┌─ Selected text
A page-through of the anonymous postings on the Earth Speaks site reinforces the impression of a lonely planet looking inward—a plea to some all-powerful non-earthling to extract us from our state of overbearing angst or give answers to multitudes of unresolved scientific conundrums. A sampling of earth speak follows:
We are stupid, unconscious, ignorant, malicious and weak. please don’t eat us.
Be very careful of humans while a few want to meet you and become brothers, there are those who will harm you for your vehicles and knowledge solely for the purpose of power and control. As it stands now, we are at the mercy of our government. WE NEED HELP”
Earth is a beautiful jewel whose dominant life form, humans, are a primitive carbon-based species engaged in tribal warfare. Their spiritual essence is suppressed, their history forgotten, and they look to corrupt religious leaders for guidance. Humans use other life forms for food, sport, entertainment and research. They pollute everything in reach. They don’t taste good.
└─
[Jobs]
[1] In the piece on the Earth Speaks postings, condense the paragraph beginning "A page-through of the anonymous postings" into one shorter sentence that keeps its main points.
[2] Carry the piece on the Earth Speaks postings forward, starting after its final sentence.
┌─ Record set
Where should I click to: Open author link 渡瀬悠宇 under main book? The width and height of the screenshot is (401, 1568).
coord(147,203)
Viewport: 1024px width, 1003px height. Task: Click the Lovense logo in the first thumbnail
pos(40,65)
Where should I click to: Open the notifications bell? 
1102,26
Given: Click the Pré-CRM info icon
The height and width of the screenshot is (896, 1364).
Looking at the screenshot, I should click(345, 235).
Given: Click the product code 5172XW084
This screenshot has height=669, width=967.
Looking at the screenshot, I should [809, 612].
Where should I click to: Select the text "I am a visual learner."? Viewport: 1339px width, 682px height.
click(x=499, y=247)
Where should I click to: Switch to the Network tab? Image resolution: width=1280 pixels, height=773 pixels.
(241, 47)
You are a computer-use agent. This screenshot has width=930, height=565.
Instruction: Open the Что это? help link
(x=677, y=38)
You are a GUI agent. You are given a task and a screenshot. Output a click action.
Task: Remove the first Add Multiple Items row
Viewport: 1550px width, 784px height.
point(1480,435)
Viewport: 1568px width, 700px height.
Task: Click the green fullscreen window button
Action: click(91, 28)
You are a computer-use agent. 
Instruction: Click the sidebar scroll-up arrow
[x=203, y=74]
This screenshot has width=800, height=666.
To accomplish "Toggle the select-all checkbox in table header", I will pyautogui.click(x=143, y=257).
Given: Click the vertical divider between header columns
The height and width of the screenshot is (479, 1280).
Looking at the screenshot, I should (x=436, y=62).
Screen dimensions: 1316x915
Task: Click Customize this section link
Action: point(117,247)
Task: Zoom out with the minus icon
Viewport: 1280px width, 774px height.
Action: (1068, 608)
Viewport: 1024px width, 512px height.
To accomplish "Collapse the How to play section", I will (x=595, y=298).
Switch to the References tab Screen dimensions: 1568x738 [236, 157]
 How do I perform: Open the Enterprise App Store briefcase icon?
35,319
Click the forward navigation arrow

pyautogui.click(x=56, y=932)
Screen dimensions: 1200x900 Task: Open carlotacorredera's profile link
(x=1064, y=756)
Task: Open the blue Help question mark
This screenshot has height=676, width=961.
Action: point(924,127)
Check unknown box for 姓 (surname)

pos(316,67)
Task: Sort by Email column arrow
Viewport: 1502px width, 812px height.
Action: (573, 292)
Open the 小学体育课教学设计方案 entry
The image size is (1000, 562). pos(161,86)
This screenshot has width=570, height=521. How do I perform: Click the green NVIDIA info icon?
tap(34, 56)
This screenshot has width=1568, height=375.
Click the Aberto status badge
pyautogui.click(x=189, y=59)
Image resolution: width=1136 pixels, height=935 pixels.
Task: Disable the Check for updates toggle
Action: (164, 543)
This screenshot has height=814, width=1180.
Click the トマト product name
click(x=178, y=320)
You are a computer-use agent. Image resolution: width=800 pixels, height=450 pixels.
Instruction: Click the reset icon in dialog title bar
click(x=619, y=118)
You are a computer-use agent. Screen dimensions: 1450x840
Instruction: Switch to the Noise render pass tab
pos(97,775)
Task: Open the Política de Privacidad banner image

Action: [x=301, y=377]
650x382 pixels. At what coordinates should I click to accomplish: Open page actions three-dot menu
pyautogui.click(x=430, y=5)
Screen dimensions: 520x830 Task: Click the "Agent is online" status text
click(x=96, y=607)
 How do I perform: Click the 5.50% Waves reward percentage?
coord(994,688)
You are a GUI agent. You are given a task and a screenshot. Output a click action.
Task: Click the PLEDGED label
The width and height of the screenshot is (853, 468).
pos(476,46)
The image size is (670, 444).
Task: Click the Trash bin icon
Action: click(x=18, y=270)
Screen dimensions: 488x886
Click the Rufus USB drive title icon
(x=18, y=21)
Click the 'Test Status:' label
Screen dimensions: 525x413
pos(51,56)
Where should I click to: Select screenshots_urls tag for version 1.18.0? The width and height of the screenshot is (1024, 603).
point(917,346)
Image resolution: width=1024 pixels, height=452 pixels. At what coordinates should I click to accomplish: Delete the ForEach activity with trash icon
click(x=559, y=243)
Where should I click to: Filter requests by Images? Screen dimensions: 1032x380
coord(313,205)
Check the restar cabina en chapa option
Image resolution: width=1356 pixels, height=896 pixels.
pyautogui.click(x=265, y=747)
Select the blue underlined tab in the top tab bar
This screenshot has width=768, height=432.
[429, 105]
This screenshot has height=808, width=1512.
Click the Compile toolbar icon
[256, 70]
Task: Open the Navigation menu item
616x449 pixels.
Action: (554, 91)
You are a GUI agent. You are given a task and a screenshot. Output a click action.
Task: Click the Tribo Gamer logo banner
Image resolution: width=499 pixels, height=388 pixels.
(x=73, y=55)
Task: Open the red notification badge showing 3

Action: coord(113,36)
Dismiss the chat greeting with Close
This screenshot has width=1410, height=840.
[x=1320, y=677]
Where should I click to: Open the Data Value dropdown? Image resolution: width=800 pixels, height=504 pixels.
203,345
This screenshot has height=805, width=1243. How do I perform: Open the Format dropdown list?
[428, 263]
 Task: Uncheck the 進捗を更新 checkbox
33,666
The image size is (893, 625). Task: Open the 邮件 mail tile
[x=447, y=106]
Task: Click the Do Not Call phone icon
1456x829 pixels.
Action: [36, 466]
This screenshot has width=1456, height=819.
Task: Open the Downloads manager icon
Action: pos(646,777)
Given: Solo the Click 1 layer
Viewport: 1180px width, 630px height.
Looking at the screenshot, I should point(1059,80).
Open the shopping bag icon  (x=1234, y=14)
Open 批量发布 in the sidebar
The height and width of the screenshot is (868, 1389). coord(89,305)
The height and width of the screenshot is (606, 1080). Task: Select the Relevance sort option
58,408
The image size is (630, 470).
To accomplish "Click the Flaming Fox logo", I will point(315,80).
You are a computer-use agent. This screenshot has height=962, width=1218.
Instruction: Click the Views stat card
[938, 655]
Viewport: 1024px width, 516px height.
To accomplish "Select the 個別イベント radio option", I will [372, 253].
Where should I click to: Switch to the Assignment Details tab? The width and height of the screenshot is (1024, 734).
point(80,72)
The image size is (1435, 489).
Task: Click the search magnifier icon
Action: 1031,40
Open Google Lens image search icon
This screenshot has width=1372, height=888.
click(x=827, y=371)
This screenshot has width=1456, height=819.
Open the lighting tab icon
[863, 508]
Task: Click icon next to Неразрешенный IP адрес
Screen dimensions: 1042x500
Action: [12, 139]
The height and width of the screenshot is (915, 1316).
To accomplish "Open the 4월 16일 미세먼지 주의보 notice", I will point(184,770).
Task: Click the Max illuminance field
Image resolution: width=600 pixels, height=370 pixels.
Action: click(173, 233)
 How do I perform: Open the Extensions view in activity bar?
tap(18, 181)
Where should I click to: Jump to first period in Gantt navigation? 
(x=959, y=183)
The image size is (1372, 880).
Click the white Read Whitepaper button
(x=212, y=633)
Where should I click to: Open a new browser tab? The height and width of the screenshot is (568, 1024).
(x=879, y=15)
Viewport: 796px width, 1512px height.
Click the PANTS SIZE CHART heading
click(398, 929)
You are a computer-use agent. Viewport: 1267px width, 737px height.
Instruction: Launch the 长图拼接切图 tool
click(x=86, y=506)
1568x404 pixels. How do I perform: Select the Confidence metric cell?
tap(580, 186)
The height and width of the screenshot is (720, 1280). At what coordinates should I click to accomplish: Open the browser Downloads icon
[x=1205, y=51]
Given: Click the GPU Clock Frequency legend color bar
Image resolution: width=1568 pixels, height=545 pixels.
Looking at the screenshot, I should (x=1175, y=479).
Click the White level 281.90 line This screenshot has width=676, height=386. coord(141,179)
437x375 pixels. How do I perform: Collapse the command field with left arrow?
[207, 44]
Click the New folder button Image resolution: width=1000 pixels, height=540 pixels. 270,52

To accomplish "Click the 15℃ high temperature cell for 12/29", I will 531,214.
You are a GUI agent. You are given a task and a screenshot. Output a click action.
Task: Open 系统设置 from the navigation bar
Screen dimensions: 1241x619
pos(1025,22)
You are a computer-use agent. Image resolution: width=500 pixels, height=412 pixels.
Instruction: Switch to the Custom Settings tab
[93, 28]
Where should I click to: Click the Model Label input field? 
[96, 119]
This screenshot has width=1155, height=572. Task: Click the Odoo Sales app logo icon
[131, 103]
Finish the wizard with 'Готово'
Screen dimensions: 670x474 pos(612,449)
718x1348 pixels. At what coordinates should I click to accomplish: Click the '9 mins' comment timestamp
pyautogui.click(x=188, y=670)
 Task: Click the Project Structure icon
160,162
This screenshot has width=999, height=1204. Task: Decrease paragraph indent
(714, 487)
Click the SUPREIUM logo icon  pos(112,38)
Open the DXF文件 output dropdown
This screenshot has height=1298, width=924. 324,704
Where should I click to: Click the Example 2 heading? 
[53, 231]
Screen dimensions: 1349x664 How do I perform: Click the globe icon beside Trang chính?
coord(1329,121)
└─
[Exercise results]
[1] Reading through the anonymous Earth Speaks postings suggests a lonely, inward-looking planet begging some all-powerful non-earthling to rescue it from its angst or answer its many unsolved scientific puzzles, as the samples that follow show.

[2]
We Come In Peace, (Shoot to kill!!)
A few messages appeal to an omniscient Answer Man:
Certain neutrinos…were recently observed traveling faster than the speed of light. Were our measurements wrong, or can anything be faster than light?
About four-fifths of the substance of the universe is a type of “dark matter” whose presence we infer but cannot detect directly. a) Can you tell us anything about it? b) Would it be dangerous for us to have this knowledge now?
Does P=NP? That is to say, if a solution to a problem can be verified quickly by a computer (in say polynomial time), can the problem also be solved quickly by a computer? Also cold fusion would be neat. You guys got that?
Have whales been keeping you informed of Earth activity? If so, do you find us uncivilized?
Still others, invoking Steven Pinker by way of Abraham Lincoln, emphasize the better angels of our nature:
You are not alone. Life is precious. We hope to meet you. We come in peace.
We are a species seeking knowledge. We are flawed but seek to improve ourselves. Please accept us as we are. Perhaps you have also become wiser because of mistakes you have made. Let us learn from each other. Let us learn together!!
Finally, others opt for a laconic, existential sparseness, way less than 140 characters:
We are here.
Hang tough.
Mind the Step!
Klaatu barada nikto
Would you like a glass of water?
Do you know what it means to ask a question?
GET ME OUT OF HERE!
Nuff said.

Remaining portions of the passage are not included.